Saya pikir tidak menjadi persoalan bilamana, politik menjadi konsumsi publik. Toh, dahulu salah satu kiat kuat reformasi juga menginginkan keterbukaan atas apapun yang melibatkan rakyat, tanpa terkecuali dengan keterbukaan perkembangan politik menjadi bagian yang diperjuangkan.
Jika dahulu, promosi media terikat pada kepentingan pemerintah yang berkeinginan langgeng dengan bahtera kekuasaan. Maka sekarang, melalui media-media merdeka, siapapun berkesempatan tampil di monitor media, mempresuasi publik untuk menjadi followersnya. Ya.. Tentunya, masyarakat terpojok dikampung yang masih tradisional pun turut serta menjamahnya. Sebab, hampir semua dari kita tiap harinya berselancar mengarungi Indonesia bahkan Dunia, hanya dengan scroll layar handphone genggam.
Namun, sekarang ini sesuatu yang kita anggap baik yang digunakan berlebihan, memungkinkan timbul keburukan darinya. Sebagaimana keterbukaan informasi publik yang baik menurut kita pada tahun sebelum reformasi. Sedangkan sekarang saya anggap terlalu over open, sehingga selain dari bertumpuknya berita hoax yang meresahkan, juga pemberitaan yang membelah masyarakat.
Realita terjadi space yang memungkinkan perpecahan antar kelompok masyarakat sekarang ini semakin potensial. Hal ini dipicu oleh karena perbedaan pandangan politik. Lucunya lagi, pada masyarakat tradisional di perkampungan, saya menilai ada prinsip bahwa oleh karena ada perbedaan pandangan politik antar mereka, menjadi keharusan untuk menjaga jarak untuk tidak saling ketemu dan bertamu. Ironinya lagi, kita temui antar mereka tidak saling menyapa oleh karena perbedaan pandangan politik. Very Fun sih bagi saya.

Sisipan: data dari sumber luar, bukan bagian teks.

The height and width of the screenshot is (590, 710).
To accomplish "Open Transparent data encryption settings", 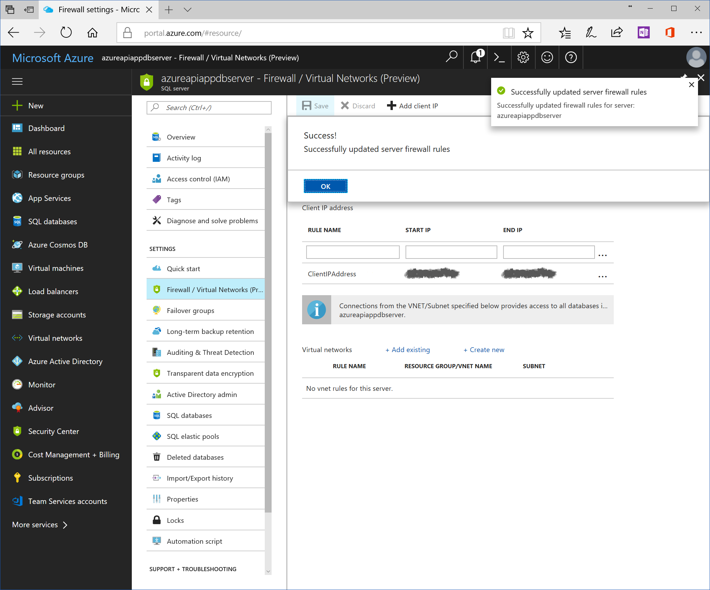I will 210,373.
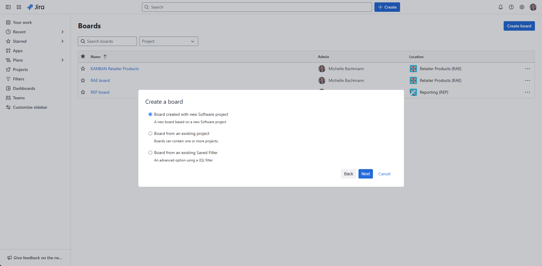Image resolution: width=542 pixels, height=266 pixels.
Task: Open the Filters section in the sidebar
Action: [x=19, y=79]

Lantas bagaimana perpecahan itu bisa terjadi? Dan bagaimana solusinya?Perpecahan antar mereka dapat terjadi oleh karena dua faktor yakni, Faktor internal dan faktor eksternal.
Faktor internal bisa kita batasi sebagai faktor yang timbul dari dalam diri individu masing-masing, yang berpengaruh pada respon yang diberikan pada suatu permasalahan (untuk kasus ini). Banyak sekali faktor internal yang tidak bisa saya uraikan. Ada faktor usia, gender, emosional dll. Namun salah satu yang relevan menurut saya, yakni faktor pendidikan.
Sampai sekarang, pendidikan diyakini sebagai jalan untuk menjawab rata-rata persoalan dalam masyarakat. Salah satunya yang paling sering digaungkan yakni, melalui pendidikan masyarakat dapat terselamatkan dari jeratan kemiskinan.
Namun, tidak terkecuali juga pada sektor lain terkhusus pada pencegahan perpecahan ditengah perkembangan politik yang terlampau meresahkan. Sebagian dari kita sulit membedakan mana informasi yang valid dan hoax yang mengadu domba. Itulah, yang membuat pendidikan selalu punya peran filter atas informasi yang beredar.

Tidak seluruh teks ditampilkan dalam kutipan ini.